What Supreme Court says on scope and ambit of religious freedom will impact Karnataka high court verdict on hijab. At stake are questions of law, power and justice

Written by Upendra Baxi |
Updated: April 7, 2022 5:13:52 am
The KHC cites a passage from my book,The Future of Human Rights, which reminds us that freedom of conscience precedes the right to religion. (Illustration by C R Sasikumar)

The entire future of the Indian judicial process is being put at stake in the “faith vs Constitution” controversy. The primary task of constitutional politics is to transmute a partisan controversy into a reasoned public debate. Allegations of “judicial overreach” greet any adjudicative “reasonable accommodation”, especially when it engages the constitutional right to education under Article 21-A.

The Karnataka High Court (KHC) recently advanced the doctrine of “qualified public space” in the hijab case – something not usually noticed in the critical discourse engaging with the essential practice of religion or the rights to dignity, culture, and privacy. Even when it remains a contentious doctrine, it is worthy of emphasis that the KHC allows wearing hijab on the school campus or other public spaces, while disallowing the hijab in classrooms. This judicial feat, however, is marred by disallowing even “hijab of structure and colour that suit to the prescribed dress code”. The KHC is determined to prevent “non-uniformity in the matter of uniforms”, and an undesirable “sense of ‘social separateness”.

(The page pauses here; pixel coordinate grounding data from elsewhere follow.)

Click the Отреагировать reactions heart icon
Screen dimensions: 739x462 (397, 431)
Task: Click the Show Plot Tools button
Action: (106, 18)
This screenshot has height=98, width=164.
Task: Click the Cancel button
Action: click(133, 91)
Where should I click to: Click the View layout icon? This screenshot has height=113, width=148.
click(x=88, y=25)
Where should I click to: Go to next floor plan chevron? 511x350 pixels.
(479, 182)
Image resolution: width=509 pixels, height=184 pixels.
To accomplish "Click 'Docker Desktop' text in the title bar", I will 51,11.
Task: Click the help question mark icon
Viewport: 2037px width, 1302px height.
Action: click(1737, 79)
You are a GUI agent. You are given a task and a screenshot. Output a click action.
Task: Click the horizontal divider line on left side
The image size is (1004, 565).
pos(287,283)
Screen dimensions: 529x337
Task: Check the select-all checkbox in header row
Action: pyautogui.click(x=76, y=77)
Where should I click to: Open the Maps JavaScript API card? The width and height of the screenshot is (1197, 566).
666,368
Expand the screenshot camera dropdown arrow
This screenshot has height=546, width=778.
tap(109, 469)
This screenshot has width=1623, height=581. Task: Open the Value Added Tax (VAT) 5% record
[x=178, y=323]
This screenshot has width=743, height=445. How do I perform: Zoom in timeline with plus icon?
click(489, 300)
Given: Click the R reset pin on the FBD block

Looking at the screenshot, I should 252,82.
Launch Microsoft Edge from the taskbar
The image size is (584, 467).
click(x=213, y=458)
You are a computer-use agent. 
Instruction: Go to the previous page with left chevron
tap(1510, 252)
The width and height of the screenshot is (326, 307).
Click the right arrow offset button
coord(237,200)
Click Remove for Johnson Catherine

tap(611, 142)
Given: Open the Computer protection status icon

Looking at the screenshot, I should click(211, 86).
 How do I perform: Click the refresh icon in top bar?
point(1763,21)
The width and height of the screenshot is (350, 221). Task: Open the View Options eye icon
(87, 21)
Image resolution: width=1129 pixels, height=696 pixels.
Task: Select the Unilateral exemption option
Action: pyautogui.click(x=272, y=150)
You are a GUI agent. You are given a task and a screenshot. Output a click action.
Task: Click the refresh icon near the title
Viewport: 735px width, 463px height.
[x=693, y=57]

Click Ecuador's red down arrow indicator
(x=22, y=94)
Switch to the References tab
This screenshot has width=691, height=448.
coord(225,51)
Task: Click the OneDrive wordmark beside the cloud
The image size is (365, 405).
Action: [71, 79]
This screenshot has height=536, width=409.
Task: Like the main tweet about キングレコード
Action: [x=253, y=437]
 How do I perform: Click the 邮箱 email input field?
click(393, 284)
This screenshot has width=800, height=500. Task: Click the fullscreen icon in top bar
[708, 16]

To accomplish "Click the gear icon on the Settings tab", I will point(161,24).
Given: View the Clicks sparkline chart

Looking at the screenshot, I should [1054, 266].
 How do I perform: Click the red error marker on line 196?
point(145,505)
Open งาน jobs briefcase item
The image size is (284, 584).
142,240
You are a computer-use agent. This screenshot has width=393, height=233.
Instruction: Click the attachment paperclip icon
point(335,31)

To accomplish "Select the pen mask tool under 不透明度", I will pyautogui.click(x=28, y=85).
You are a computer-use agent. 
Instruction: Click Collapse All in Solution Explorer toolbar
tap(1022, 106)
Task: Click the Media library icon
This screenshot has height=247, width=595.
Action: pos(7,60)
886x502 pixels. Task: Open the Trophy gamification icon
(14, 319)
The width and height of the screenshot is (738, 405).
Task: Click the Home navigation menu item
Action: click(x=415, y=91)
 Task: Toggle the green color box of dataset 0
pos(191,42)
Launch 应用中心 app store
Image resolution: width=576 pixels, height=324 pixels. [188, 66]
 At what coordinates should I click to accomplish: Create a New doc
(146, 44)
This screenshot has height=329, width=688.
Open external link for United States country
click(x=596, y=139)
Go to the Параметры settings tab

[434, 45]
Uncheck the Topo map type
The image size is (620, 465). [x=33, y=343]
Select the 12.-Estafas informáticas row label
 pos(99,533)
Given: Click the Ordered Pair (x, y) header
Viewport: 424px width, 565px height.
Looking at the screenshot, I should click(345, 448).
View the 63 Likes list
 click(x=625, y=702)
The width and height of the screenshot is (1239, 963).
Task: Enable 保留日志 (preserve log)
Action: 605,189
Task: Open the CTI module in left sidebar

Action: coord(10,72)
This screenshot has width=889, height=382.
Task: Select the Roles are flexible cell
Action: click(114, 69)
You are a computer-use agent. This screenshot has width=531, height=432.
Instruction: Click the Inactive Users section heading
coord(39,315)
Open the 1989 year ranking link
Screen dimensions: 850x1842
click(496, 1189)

Why so, especially when empirical studies demonstrating this “separateness” are scarce? Intuitively, it invokes the fundamental duty of all citizens to ensure that “common brotherhood” is not affected by the hijab. But why are other religious symbols allowed (wearing kumkum, turban, beard, tilak, or cross) — whether as religious essentials or cultural preferences?

Identities are both ascribed and fluid. But I learnt from Shah Bano (as interviewed by Dr Seema Sakhare) that she was not a “napak aurat” (an impious woman) when she affirmed both her religious identity and deployed the modern law as a means to secure the rights of an Indian Muslim woman citizen. So did about 50,000 Muslim women who signed a petition to the prime minister demanding a law that would abolish instant triple talaq. She also taught me about the processes or practices of identification and there exist at least three related human rights: The human right to have an identity, to acquire different identities, and to manage conflicts of identity.

The KHC cites a passage from my book,The Future of Human Rights, which reminds us that freedom of conscience precedes the right to religion. The Constitution recognises that each citizen has a right to a moral faculty called conscience, which helps to choose or change a religion, or renounce all religion. Conscientious choices do not lead to separateness. Identity only makes social sense when difference is recognised and respected. Article 51-A enjoins as a fundamental duty of all citizens to “value and preserve the rich heritage of our composite culture”. A composite culture is a “culture of many cultures”, not a “culture of no cultures”.

The KHC does not have much to do with practices “derogatory to the dignity of women”. And, intriguingly, it remains silent on the duty to “value and preserve the rich heritage of our composite culture”.

Should all the new rights to dignity, privacy, and the right to be and to remain different be trumped by a single-minded insistence on the integrity of a uniform? May the ends of a uniform not have been met equally by other strategies of imparting learning? Do other ways exist to foster “engagement” with the “foundational” trinitarian values — dignity, equality, and liberty? And is respect for dress as symbolic speech not enshrined in the right to free speech and expression?

The hijab controversy ought not to make further make cracks in constitutionalism. Does suffering the nightmare of partisan constitutionalism, serving propaganda and power in competitive quasi-liberal politics, presage our common futures? Or does the struggle to realise the dreams of equality and constitutional plurality (equality of all) offer a better alternative?

The Supreme Court should strive to extricate itself from the crossfire of internal and external dissent since the Sabarimala decision. A resultant piquant situation has led two CJIs — CJI Rajan Gogoi (November 14, 2019) and S A Bobde (on January 13, 2020) — to make a reference to a larger Bench, now to comprise nine judges.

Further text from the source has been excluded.